The canonical situation of the Society of St. Pius X (SSPX), a group founded in 1970 by Archbishop Marcel Lefebvre, is unresolved. It has been described as "both complex and fluid."
The SSPX has been the subject of much controversy since 1988, when Bernard Fellay, Bernard Tissier de Mallerais, Richard Williamson and Alfonso de Galarreta were illicitly consecrated at the Ecône, Switzerland, International Seminary of Saint Pius X as bishops in violation of Latin Church canon law. Lefebvre and the four other SSPX bishops individually incurred a disciplinary latae sententiae excommunication for the schismatic act; the excommunications of the four living SSPX bishops were remitted in 2009.

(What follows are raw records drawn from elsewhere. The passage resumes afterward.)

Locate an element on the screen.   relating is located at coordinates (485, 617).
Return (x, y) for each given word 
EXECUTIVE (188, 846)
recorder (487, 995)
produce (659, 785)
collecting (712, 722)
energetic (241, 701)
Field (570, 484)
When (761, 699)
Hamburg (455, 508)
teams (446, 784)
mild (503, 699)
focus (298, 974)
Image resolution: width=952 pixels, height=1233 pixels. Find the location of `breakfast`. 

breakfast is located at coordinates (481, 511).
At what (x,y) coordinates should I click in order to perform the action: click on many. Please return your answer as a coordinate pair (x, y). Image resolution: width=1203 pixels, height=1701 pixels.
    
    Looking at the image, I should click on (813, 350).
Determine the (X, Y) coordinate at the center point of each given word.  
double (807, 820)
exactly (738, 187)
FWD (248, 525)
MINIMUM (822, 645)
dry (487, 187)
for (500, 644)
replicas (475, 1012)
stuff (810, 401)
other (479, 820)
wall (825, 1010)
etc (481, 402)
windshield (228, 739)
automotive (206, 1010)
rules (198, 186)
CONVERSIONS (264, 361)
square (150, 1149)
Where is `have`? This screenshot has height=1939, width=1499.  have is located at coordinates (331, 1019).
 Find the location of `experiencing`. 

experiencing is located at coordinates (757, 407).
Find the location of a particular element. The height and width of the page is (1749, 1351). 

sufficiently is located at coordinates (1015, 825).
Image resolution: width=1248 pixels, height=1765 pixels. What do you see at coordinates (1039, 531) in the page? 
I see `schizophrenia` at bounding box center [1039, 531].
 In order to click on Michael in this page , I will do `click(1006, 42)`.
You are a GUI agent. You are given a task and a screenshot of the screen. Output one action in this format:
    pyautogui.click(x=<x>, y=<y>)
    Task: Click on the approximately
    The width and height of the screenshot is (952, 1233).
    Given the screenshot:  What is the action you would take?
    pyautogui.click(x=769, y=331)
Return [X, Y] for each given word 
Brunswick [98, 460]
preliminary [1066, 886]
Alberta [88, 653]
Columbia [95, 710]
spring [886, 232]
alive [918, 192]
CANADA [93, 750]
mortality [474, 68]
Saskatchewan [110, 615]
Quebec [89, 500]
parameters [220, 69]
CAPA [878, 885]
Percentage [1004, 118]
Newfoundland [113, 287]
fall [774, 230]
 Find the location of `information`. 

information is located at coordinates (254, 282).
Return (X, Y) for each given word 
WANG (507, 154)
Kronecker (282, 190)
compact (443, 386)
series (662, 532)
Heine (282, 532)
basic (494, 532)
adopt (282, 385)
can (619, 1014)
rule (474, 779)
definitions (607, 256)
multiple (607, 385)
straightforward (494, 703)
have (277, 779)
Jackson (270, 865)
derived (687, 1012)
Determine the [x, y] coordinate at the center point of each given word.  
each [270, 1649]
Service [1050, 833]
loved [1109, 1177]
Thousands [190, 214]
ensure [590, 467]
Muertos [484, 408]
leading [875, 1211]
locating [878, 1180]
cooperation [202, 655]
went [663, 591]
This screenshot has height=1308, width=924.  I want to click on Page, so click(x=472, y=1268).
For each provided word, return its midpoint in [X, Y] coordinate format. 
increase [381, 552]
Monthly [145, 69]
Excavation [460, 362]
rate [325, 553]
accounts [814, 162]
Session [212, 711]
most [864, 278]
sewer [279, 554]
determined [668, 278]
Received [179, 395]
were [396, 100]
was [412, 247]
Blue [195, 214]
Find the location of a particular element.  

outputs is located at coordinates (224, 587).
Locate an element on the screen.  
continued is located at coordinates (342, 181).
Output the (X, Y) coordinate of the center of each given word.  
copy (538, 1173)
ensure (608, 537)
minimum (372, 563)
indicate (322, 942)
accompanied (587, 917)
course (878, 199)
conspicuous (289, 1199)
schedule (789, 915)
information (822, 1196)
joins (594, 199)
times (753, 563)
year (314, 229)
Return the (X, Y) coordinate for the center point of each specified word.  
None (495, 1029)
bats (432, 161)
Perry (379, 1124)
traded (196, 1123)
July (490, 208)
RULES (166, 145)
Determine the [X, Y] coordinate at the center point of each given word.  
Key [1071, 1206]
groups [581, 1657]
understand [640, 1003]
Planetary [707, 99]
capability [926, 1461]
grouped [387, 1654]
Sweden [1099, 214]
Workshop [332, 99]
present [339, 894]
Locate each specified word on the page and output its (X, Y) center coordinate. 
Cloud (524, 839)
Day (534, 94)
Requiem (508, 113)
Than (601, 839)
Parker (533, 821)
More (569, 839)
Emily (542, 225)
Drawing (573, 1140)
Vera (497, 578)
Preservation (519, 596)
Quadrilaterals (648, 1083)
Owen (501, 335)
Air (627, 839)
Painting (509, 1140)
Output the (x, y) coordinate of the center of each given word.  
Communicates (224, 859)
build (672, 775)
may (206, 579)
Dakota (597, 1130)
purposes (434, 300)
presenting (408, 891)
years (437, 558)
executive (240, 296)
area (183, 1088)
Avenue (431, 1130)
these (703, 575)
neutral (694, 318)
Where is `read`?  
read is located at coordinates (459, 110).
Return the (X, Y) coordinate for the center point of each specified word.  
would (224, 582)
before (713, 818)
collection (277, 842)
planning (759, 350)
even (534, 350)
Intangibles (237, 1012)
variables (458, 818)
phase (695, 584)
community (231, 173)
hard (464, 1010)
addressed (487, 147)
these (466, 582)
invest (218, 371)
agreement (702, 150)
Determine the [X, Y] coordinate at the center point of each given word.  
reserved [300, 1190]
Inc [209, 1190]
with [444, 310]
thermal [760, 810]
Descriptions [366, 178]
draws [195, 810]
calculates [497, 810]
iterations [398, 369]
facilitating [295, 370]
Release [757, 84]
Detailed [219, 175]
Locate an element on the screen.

Talks between the Society and the Holy See are at an impasse, and the Holy See considers that the Society has broken away from communion with the Catholic Church. Although the Holy See has granted to all priest members of the Society the faculty to give sacramental absolution validly to those who attend its churches and has authorised local ordinaries to grant permission for celebrating marriages of followers of the Society (see sections on faculties below), the Holy See has declared in a letter to the Society dated 26 June 2017 and approved by Pope Francis on 20 May 2017 that full re-establishment of communion is conditional on its members making the 1998 profession of faith, accepting explicitly, with the degree of adhesion due to them, the teachings of the Second Vatican Council and subsequent Church teachings, and recognising not only the validity but also the legitimacy of the rite of Mass and the other sacraments celebrated according to the liturgical books promulgated after that council.